Innovative Advertising Solutions Blog | 11 December 2016
In publishing, we talk about audience all the time. And, quite right, as we are part of the creative media sector. People consume our content in great numbers.
In print, the model is well-established, albeit full of assumptions. But, we put a newspaper product together, print thousands, and distribute through pick-up points or directly to the reader. And then we make an assumption that the combined total is “our audience.”

We don’t know how many pages they read, if they read it all. They might even pass it on to someone else and so on. These are the assumptions.

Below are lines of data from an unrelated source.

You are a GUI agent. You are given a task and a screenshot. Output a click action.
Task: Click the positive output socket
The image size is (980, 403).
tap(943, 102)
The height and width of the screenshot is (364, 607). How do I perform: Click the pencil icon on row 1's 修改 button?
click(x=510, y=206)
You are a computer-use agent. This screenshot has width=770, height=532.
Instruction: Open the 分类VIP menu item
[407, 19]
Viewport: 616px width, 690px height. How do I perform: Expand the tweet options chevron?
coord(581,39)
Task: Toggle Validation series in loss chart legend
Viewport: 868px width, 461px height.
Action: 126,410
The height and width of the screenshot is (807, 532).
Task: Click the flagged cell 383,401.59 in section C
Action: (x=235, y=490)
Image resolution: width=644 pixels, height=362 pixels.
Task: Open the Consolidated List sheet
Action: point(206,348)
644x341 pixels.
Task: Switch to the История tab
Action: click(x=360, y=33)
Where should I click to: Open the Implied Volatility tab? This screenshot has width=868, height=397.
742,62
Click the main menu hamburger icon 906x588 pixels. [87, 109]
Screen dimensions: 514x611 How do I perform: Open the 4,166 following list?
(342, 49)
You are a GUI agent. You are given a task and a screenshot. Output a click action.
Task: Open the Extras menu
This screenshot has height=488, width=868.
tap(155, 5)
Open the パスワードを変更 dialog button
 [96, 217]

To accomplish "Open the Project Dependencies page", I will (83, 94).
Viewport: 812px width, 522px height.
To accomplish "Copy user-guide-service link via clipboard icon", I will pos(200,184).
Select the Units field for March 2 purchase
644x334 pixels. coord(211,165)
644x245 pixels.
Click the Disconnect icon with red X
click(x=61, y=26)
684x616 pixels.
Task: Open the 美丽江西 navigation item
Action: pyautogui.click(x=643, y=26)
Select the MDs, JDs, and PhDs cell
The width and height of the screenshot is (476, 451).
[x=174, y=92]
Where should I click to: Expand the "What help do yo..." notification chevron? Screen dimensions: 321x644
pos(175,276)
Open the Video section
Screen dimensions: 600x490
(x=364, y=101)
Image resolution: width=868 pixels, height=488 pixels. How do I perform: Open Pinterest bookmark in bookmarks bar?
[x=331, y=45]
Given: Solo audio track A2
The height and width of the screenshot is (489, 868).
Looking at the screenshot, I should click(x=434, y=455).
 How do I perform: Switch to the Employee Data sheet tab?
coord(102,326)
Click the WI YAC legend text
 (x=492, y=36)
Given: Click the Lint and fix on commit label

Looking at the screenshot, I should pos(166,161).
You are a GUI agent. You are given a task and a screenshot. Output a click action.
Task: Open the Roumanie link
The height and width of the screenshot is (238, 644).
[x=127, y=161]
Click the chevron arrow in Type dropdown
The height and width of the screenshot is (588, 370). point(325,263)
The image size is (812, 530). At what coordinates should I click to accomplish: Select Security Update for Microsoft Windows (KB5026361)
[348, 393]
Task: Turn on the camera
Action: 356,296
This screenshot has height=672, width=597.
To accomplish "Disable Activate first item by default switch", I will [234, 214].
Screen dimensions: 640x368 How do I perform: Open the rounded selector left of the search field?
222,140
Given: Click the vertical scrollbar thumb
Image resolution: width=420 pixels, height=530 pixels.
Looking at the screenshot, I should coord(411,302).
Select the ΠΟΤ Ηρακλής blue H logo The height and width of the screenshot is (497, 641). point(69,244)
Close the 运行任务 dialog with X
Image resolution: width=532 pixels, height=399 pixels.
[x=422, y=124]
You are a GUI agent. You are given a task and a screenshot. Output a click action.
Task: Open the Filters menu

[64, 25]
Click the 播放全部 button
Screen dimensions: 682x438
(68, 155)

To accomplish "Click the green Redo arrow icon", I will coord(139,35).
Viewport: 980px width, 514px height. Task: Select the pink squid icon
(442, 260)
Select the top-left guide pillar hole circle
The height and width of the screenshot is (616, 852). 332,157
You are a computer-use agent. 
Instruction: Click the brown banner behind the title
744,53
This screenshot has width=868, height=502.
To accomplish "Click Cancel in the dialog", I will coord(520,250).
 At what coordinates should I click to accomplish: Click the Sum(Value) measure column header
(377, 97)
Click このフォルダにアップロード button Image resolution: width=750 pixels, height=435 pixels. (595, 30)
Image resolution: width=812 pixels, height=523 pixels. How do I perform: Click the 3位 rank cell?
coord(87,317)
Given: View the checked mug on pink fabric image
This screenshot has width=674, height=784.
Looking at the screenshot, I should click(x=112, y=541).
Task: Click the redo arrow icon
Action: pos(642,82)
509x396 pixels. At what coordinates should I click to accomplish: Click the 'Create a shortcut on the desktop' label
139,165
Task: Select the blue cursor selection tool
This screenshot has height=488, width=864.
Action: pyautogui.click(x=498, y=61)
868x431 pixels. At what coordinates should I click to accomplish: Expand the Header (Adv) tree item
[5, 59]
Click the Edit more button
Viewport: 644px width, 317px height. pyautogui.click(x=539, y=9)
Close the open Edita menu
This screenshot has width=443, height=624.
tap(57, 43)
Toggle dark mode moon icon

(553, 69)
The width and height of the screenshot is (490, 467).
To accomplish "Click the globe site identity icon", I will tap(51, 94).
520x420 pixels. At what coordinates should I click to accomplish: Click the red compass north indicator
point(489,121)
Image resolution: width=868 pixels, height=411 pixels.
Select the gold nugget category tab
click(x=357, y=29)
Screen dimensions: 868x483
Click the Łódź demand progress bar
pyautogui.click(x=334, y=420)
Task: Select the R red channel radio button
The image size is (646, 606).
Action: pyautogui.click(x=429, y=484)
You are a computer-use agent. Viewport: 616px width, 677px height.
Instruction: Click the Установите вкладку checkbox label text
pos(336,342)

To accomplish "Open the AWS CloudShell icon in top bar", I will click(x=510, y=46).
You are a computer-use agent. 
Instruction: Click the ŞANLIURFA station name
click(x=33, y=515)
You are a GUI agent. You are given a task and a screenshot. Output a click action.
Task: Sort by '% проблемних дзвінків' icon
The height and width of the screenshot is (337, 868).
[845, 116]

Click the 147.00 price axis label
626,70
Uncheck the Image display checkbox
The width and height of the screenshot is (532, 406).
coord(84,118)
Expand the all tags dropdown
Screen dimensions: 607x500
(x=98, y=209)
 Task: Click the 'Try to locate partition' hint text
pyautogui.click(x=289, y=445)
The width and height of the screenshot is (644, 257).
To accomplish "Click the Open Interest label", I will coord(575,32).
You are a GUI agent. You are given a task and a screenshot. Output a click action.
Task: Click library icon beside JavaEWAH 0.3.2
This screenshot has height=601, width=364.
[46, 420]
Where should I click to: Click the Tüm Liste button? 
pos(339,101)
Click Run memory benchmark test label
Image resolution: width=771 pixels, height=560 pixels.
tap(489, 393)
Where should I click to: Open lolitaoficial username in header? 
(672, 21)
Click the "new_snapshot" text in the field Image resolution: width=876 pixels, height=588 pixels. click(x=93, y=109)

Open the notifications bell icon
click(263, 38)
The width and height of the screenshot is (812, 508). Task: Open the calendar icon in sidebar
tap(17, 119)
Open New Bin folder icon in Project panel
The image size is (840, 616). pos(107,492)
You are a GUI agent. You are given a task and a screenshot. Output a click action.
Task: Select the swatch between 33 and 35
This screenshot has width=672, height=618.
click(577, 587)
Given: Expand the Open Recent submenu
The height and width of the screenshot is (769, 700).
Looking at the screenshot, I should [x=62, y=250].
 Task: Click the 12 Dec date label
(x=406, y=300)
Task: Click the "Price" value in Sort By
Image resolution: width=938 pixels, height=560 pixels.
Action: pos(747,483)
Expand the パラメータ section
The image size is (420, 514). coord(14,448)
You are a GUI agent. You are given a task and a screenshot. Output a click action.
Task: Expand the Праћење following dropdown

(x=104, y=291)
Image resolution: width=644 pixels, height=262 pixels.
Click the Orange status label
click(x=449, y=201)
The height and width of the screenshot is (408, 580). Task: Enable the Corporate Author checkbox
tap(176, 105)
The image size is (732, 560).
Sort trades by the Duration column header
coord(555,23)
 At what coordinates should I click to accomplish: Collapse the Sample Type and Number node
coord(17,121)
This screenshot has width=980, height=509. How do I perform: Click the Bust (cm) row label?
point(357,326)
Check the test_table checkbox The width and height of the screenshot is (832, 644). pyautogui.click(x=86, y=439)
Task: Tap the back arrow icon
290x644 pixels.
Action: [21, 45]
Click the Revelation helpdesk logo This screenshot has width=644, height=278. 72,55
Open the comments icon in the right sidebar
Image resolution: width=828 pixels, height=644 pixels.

This is a perfectly valid assumption, but it is under some duress from other sources of audience at present.
We (print media publishers) take the same model online and talk about it a similar way, and it’s catching us out.
A collection of unique users is not an audience, but you already know that. (If you’re a media professional and don’t know exactly what a unique user is, please stop reading this now. It’s 2016; you’re reading the wrong article.) Yet, we continue to use it as such. It’s weird. Page impressions, sessions, and inventory are all cumulative, and, in isolation, rather useless at being representative of audience.
We look at the number of people who turn up and don’t work hard enough to check to see if they are watching.
Imagine this: You go to see an English Premier football match. It’s Southampton FC (proper team) versus Manchester United, the stadium is packed, the noise is electric, and the audience is involved in the match to the end. They even influence the content and therefore the outcome of the game – the audience.
In the publishing world, online, the ref blows the whistle, the match kicks off, and everyone leaves before the end of the first minute — WTF?
I want you to think about the advertising boards around the pitch. Not so long ago, these boards were static and painted/printed. Now they are electric and change the creative frequently during the match; half the pitch is even targeting the people not at the stadium but those watching on television. The content (the game) is able to engage its viewers long enough to distribute advertising messages to everyone watching — the audience.
Our news Web sites are incredibly similar. The ad slots are capable of message change. But the problem is our users aren’t there long enough for us to have an impact. I’m not sure that constitutes as an audience.
Our job in advertising is to distribute the message to all of the people our customer has requested — preferably targeting the right user to start with. It’s unlikely an advertiser can even afford to target our entire audience, so they and we need to compartmentalise accordingly and ensure we can engage with them.
The media landscape continues and will continue to fragment. National press has different challenges than regional press, and the same goes for opportunities.
If you haven’t started to look at your user base (please don’t call it an audience; at least you’re being “used” — sounds awful doesn’t it?), identified who they are and what their interests are to reach them on behalf of your advertiser, wherever they are, how can you possibly get to the final whistle?
Leicester City FC currently has the largest audience in its long history. Its content has recently been, and still is, wonderfully engaging. It is not a team of individual stars; it has pulled together and worked as a team with one plan to reach one goal.
Audience growth in publishing has to come from every part of a publisher’s business. It can’t be done by just one group, and it certainly isn’t just the job of editorial (says the ad guy).
The one thing that every player in Leicester City FC has in common is they all know how and in which direction to kick the bloody ball.